Records to process:
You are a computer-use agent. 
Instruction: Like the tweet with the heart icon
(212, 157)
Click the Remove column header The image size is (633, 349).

--

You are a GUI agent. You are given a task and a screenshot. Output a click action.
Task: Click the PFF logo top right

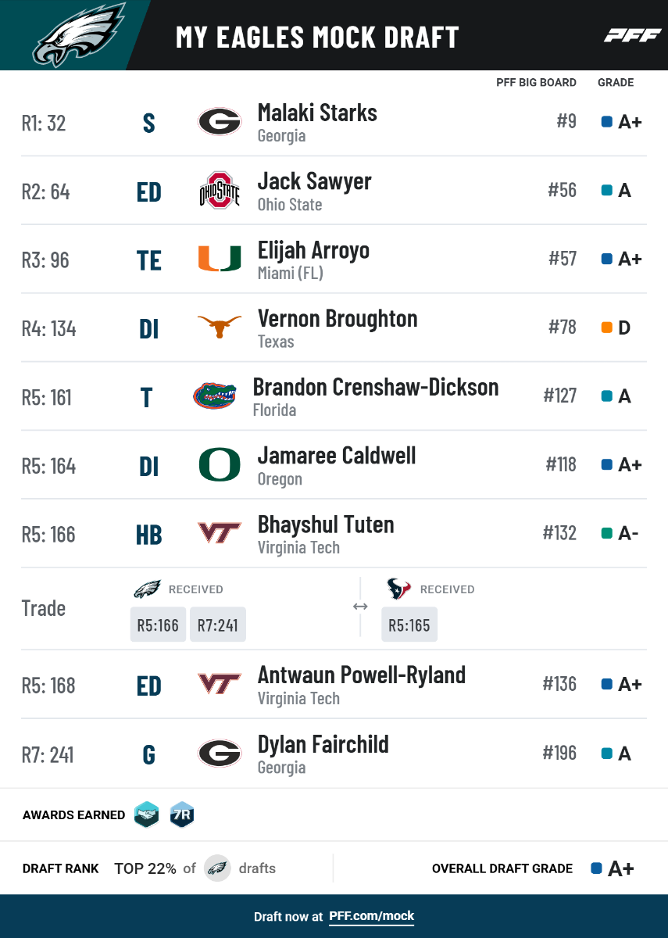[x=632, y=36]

The problem: Here the job is to set down exactly the lines of the material above that fall between the one with "You are a computer-use agent." and the one with "Click the Remove", inclusive, and nothing beyond them.

Reply to the exercise:
You are a computer-use agent. 
Instruction: Like the tweet with the heart icon
(212, 157)
Click the Remove column header The image size is (633, 349).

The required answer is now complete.